三菱商、米豚肉加工会社を買収 数億円規模 中西部でブランド展開本格化 (2/2ページ)

2014.11.14 05:48

「インディアナ・キッチン」ブランドのベーコン。三菱商事の米子会社がスーパーなどで販売している

「インディアナ・キッチン」ブランドのベーコン。三菱商事の米子会社がスーパーなどで販売している【拡大】

 世界的な人口増や新興国の経済成長を背景に、大豆などの穀物に加え、水産や畜産も食料資源として争奪戦になっている。米国市場では、昨年9月に中国食肉大手の万洲国際(旧双匯国際)が米豚肉大手スミスフィールド・フーズを巨額買収。今年6月には米食肉大手タイソン・フーズが米加工食品大手ヒルシャー・ブランズを争奪戦の末、巨額買収するなど再編が加速。水面下でも優良加工会社の系列化が進んでおり、三菱商事はクインシーの買収を決めた。

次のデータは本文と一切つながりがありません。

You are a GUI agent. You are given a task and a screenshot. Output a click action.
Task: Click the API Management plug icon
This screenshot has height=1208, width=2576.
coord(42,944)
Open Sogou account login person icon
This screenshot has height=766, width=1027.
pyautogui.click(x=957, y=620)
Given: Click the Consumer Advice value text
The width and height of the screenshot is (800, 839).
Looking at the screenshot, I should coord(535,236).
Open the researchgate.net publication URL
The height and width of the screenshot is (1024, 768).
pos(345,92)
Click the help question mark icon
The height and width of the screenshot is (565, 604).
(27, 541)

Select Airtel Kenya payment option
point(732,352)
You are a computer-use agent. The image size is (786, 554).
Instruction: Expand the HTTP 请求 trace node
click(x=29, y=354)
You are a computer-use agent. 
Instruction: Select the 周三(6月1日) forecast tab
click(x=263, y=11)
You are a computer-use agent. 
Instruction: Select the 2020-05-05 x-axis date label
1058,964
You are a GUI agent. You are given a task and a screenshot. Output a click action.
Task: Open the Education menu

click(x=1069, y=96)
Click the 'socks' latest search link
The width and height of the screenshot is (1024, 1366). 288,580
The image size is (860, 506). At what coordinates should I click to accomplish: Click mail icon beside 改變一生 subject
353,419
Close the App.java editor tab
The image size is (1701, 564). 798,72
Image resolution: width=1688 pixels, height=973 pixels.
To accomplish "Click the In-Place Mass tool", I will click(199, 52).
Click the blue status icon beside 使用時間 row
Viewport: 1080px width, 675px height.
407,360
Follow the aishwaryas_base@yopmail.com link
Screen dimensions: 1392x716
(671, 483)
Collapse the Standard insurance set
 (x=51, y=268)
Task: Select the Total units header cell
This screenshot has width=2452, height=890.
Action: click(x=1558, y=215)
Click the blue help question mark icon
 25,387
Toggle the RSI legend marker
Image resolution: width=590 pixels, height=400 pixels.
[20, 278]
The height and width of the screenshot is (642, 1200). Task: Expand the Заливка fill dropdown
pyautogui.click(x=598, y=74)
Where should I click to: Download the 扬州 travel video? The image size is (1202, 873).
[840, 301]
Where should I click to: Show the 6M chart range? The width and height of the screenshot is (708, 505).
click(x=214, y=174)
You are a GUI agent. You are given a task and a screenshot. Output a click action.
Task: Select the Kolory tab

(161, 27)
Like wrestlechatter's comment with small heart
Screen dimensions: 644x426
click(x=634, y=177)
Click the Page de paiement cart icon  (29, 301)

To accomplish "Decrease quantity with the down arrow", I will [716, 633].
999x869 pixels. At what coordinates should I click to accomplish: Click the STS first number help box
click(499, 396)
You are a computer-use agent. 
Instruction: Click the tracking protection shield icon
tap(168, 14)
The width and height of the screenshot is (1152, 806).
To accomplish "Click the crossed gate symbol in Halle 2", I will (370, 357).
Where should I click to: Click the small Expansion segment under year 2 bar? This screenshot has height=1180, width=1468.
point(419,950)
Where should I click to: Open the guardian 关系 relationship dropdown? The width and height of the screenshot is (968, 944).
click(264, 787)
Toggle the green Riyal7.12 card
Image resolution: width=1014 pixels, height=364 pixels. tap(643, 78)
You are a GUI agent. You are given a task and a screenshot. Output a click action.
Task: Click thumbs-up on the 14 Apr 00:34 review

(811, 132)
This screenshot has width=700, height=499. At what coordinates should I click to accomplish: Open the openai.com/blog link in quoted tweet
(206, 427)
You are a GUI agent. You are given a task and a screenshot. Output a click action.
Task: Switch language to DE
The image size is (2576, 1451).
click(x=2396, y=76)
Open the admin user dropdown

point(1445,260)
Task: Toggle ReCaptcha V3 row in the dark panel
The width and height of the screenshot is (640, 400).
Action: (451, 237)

 三菱商事は、世界最大の豚肉市場の中国でも食糧最大手コフコや伊藤ハム、米久と共同で、日本で培った加工ノウハウを武器に豚肉の生産・加工事業に参画。クインシー買収で中国と米国の市場開拓に本腰を入れる。

 大手商社では伊藤忠商事がカナダの養豚・豚肉会社ハイライフに出資しており、畜産事業に乗り出す動きが加速しそうだ。